Global Temperature Predictions

In the previous few sections we have looked at the data from NOAA, and explored some statistical techniques. This section is a slight deviation as we look at a new data set on Global Temperatures. Using global temperature data combined with global \(\text{CO}_2\) concentration and warming data provided by the IPCC we compare a simple model with Global warming estimates laid out in the Special Report on Emission Scenarios(SRES)[NAD+00].

The global Temperature data is taken from Berkley Earth. The temperature data has missing fields as with the Global \(\text{CO}_2\) data. Further, the date is formatted awkwardly into a fixed width table format with commented-out headers. Finally, the global temperature data is seasonal. Thus some data cleaning and formatting is required.

When ananlysing the data, a Fourier-based fit could be applied similarly to that performed in the section on Global \(\text{CO}_2\) data.
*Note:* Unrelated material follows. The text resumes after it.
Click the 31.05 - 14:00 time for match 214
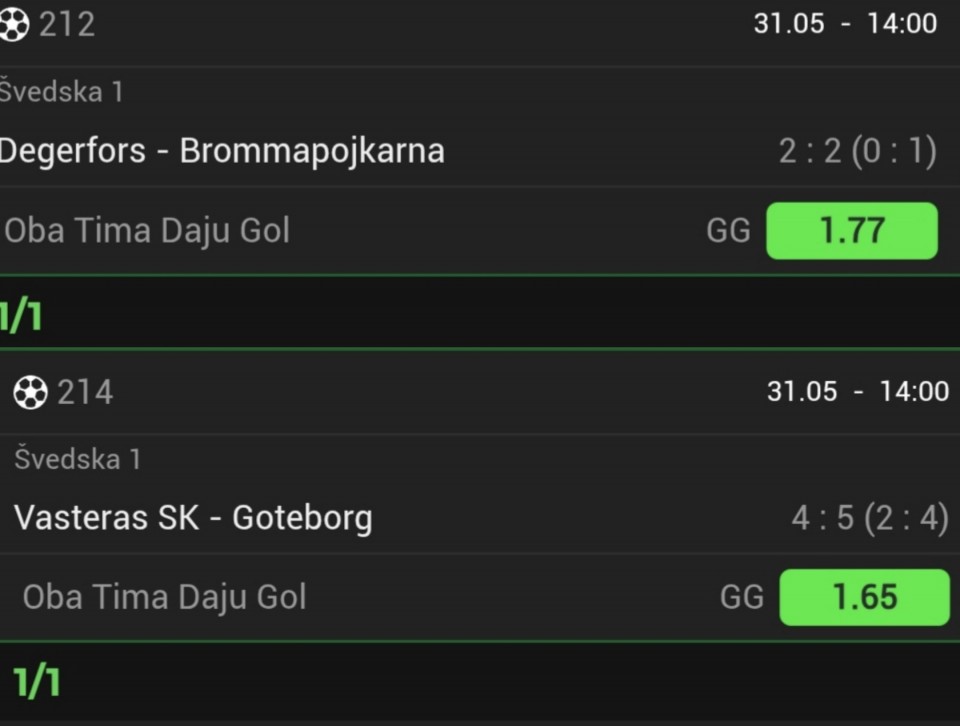This screenshot has height=726, width=960. coord(858,392)
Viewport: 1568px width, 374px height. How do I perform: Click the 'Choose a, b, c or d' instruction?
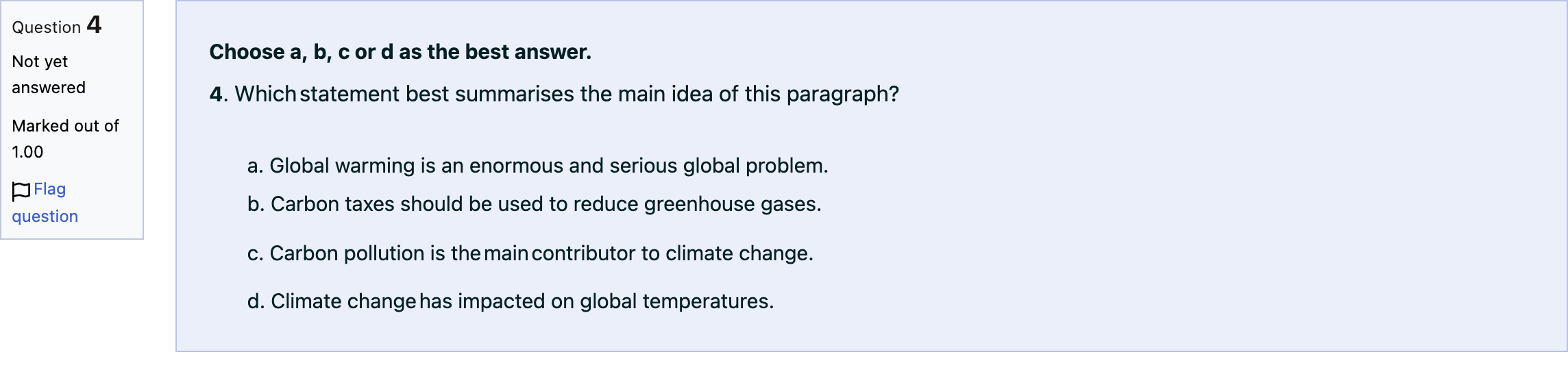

Because this section is not looking for a functional form, an average is more straightforward to implement.

After cleaning the data of null fields, a moving average can be used to remove the seasonal trends.

	Number of Null Values
year	0
month	0
monthly_anomaly	1
monthly_anomaly_unc	1
dt	0

"""
The sliding window view provided by numpy is used so that
The moving averages can be calculated. 

The window length of 120 corresponds to a 10 year average.
"""
temp_data = temp_data.dropna()
WINDOW = 120
# Sliding window weighted average:
slv = sliding_window_view(temp_data, WINDOW, 0)
time_midpoint = np.mean(slv[:, -1, :], axis=1)
win_ave_temp = slv[:, 2, :]
win_ave_unc = slv[:, 3, :]

def moving_ave_frame(df: pd.DataFrame, window: int) -> pd.DataFrame:
    "Applies a moving average, with a fixed window size"
    slv = sliding_window_view(df, window, axis=0)
    moving_averages = np.mean(slv, axis=2)
    ma_df = pd.DataFrame(moving_averages, columns=df.keys())
    return ma_df


def moving_std_frame(df: pd.DataFrame, window: int) -> pd.DataFrame:
    "Applies a moving average, provides the standard deviation"
    slv = sliding_window_view(df, window, axis=0)
    moving_averages = np.std(slv, axis=2) / np.sqrt(window)
    ma_df = pd.DataFrame(moving_averages, columns=df.keys())
    return ma_df


def lb_ub(values, sigma, factor=1):
    lb = values - sigma * factor
    ub = values + sigma * factor
    return lb, ub


def P1(x, a0, a1):
    return a0 + a1 * x

fig, ax = plt.subplots(1, 1, figsize=(10, 6))
ave_temp = np.mean(win_ave_temp, axis=1)
ave_unc = np.mean(win_ave_unc, axis=1)
lb, ub = lb_ub(ave_temp, ave_unc)
# Plotting
ax.plot(time_midpoint, ave_temp, color=colours.durham.ink)
ax.fill_between(time_midpoint, lb, ub, color=colours.durham.ink, alpha=0.2)
ax.set_xlabel("Window Midpoint (Year)")
ax.set_ylabel(
    "10 Year Moving Average of \n \
    Land Average Temperature Anomaly $(^{\circ}C)$"
);

Predictions

Global temperatures provide an interesting case study for a further introduction to predictive modeling.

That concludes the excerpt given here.